Saturday, September 17, 2016

Let's get over the notion that positive is easier

In the work I do at NLP Canada Training, I teach people to notice the relationship between their own state (the combination of their thoughts, emotions and physiology), the states of people around them, and their behaviours. It's a complicated web: we are influenced by our own stuff, by the people around us, and by our situations and all of that gets processed by our brains and transformed into action. Our actions determine how our state changes, and what becomes possible as a next step.

Our situations and other people influence us because we pay attention to them. Some of this attention is involuntary: it's part of how the human equipment works. Other human beings are especially important because they can both help and hurt us. Our brains track their expressions and behaviours in an ongoing effort to predict what they will do. There's a downside to this. Our brains track other people's states by reproducing them in us. That means that negativity is contagious and we are all at risk for picking up each other's bad moods and less-useful states.

Positive states and moods are also contagious, but they tend to be in shorter supply.
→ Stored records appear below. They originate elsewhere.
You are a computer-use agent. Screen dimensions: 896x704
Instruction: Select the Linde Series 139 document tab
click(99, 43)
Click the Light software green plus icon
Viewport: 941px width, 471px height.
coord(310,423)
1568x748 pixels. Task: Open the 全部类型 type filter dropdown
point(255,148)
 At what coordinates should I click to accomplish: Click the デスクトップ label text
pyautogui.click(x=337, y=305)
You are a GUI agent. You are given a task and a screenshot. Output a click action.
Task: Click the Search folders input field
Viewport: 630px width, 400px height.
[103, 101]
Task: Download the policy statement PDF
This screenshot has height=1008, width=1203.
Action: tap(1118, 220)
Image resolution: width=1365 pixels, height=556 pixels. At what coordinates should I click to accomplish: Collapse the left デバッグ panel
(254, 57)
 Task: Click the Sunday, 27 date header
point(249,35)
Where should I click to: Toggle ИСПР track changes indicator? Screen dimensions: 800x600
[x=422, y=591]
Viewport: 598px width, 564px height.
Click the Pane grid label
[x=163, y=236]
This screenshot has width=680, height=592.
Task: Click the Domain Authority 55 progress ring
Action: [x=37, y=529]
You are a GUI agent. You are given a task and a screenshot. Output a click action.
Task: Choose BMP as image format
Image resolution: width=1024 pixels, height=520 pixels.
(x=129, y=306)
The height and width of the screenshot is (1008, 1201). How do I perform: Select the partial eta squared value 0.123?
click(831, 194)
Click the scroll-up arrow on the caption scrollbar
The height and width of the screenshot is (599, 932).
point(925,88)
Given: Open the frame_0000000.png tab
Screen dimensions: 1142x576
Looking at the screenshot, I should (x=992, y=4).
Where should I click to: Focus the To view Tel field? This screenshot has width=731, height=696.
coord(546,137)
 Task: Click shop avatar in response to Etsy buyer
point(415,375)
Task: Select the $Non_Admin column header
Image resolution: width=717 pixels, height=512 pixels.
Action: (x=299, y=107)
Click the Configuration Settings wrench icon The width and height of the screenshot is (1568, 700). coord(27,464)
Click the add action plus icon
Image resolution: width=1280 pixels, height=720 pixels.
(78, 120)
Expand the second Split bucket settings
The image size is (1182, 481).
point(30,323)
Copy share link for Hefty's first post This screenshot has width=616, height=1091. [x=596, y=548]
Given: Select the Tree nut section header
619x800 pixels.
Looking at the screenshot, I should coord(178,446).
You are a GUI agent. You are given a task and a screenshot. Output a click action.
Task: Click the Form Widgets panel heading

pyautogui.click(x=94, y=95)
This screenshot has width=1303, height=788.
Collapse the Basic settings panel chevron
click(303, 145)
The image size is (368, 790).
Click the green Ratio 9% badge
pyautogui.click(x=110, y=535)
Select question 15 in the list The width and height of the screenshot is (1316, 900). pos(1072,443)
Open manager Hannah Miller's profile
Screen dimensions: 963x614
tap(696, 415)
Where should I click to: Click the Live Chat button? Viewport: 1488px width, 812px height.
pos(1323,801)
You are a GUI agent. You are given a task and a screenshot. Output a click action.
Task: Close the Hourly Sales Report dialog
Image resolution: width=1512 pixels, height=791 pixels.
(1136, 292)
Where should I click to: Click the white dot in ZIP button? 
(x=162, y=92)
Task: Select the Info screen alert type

In any given group, the strongest state will document, where strength is a combination of the intensity of the state and the number of people who are choosing it. So one person determined to be positive is likely to be challenged by a room full of moderately negative people (or at least one blazingly negative person). It takes energy and will power to hold on to the positive focus when it is not supported by the people around you.

There's a good reason for all this negativity. Your brain looks around the world for trouble so that it can keep you safe. The problem is that it can keep you safe by keeping you negative, and that limits your options for both satisfaction and growth.

Here's a better way: understand that staying positive will take hard work and it will take support. As you walk into any situation, look for the elements in that situation that will support your positive focus. Practice withdrawing from rapport when you encounter states that aren't useful to you. That means deliberately changing your body, voice and focus to mismatch any state that you don't want to share.

See the clouds but pay attention to the sun.
Don't expect to be positive all the time: it wouldn't be safe or practical. Instead, practice experiencing tiny hits of positive - a moment when you notice that something is funny or beautiful or interesting; a moment when you catch something positive in someone else. Then amplify that feeling, not so that you can hold it (you can't) but so you can get back to it. Over time, your brain will learn that it is safe to pay attention to the positives for longer periods of time. You will find that your mind and your mood improve, and you will take action more often with less resistance.